*** Begin section ***
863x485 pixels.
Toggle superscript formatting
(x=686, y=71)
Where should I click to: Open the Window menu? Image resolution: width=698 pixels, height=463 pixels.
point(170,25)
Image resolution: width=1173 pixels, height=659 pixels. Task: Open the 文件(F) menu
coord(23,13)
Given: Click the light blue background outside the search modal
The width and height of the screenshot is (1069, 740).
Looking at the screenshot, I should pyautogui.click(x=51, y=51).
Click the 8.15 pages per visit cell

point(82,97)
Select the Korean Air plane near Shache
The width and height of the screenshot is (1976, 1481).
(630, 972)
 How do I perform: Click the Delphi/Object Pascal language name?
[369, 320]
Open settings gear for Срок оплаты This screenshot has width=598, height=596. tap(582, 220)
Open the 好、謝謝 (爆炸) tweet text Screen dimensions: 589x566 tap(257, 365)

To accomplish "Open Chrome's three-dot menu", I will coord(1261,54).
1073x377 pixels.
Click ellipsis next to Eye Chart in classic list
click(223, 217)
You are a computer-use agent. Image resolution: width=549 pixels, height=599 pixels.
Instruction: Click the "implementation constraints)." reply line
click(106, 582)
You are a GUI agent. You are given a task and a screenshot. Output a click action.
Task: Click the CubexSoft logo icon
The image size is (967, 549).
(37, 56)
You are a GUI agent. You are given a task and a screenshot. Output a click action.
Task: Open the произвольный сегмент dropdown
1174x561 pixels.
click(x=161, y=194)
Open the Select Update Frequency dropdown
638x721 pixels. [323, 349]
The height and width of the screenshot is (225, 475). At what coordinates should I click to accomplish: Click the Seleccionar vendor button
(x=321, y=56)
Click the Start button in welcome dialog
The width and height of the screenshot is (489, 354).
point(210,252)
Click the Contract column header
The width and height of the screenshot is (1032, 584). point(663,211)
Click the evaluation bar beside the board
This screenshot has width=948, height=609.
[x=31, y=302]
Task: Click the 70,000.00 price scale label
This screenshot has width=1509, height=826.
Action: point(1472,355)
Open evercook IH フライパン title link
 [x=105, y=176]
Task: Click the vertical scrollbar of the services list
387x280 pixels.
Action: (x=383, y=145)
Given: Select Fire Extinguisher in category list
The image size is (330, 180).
*** End section ***
*Task item*: Output all of the records, keeping every word exact.

*Task result*:
863x485 pixels.
Toggle superscript formatting
(x=686, y=71)
Where should I click to: Open the Window menu? Image resolution: width=698 pixels, height=463 pixels.
point(170,25)
Image resolution: width=1173 pixels, height=659 pixels. Task: Open the 文件(F) menu
coord(23,13)
Given: Click the light blue background outside the search modal
The width and height of the screenshot is (1069, 740).
Looking at the screenshot, I should pyautogui.click(x=51, y=51).
Click the 8.15 pages per visit cell

point(82,97)
Select the Korean Air plane near Shache
The width and height of the screenshot is (1976, 1481).
(630, 972)
 How do I perform: Click the Delphi/Object Pascal language name?
[369, 320]
Open settings gear for Срок оплаты This screenshot has width=598, height=596. tap(582, 220)
Open the 好、謝謝 (爆炸) tweet text Screen dimensions: 589x566 tap(257, 365)

To accomplish "Open Chrome's three-dot menu", I will coord(1261,54).
1073x377 pixels.
Click ellipsis next to Eye Chart in classic list
click(223, 217)
You are a computer-use agent. Image resolution: width=549 pixels, height=599 pixels.
Instruction: Click the "implementation constraints)." reply line
click(106, 582)
You are a GUI agent. You are given a task and a screenshot. Output a click action.
Task: Click the CubexSoft logo icon
The image size is (967, 549).
(37, 56)
You are a GUI agent. You are given a task and a screenshot. Output a click action.
Task: Open the произвольный сегмент dropdown
1174x561 pixels.
click(x=161, y=194)
Open the Select Update Frequency dropdown
638x721 pixels. [323, 349]
The height and width of the screenshot is (225, 475). At what coordinates should I click to accomplish: Click the Seleccionar vendor button
(x=321, y=56)
Click the Start button in welcome dialog
The width and height of the screenshot is (489, 354).
point(210,252)
Click the Contract column header
The width and height of the screenshot is (1032, 584). point(663,211)
Click the evaluation bar beside the board
This screenshot has width=948, height=609.
[x=31, y=302]
Task: Click the 70,000.00 price scale label
This screenshot has width=1509, height=826.
Action: point(1472,355)
Open evercook IH フライパン title link
 [x=105, y=176]
Task: Click the vertical scrollbar of the services list
387x280 pixels.
Action: (x=383, y=145)
Given: Select Fire Extinguisher in category list
The image size is (330, 180).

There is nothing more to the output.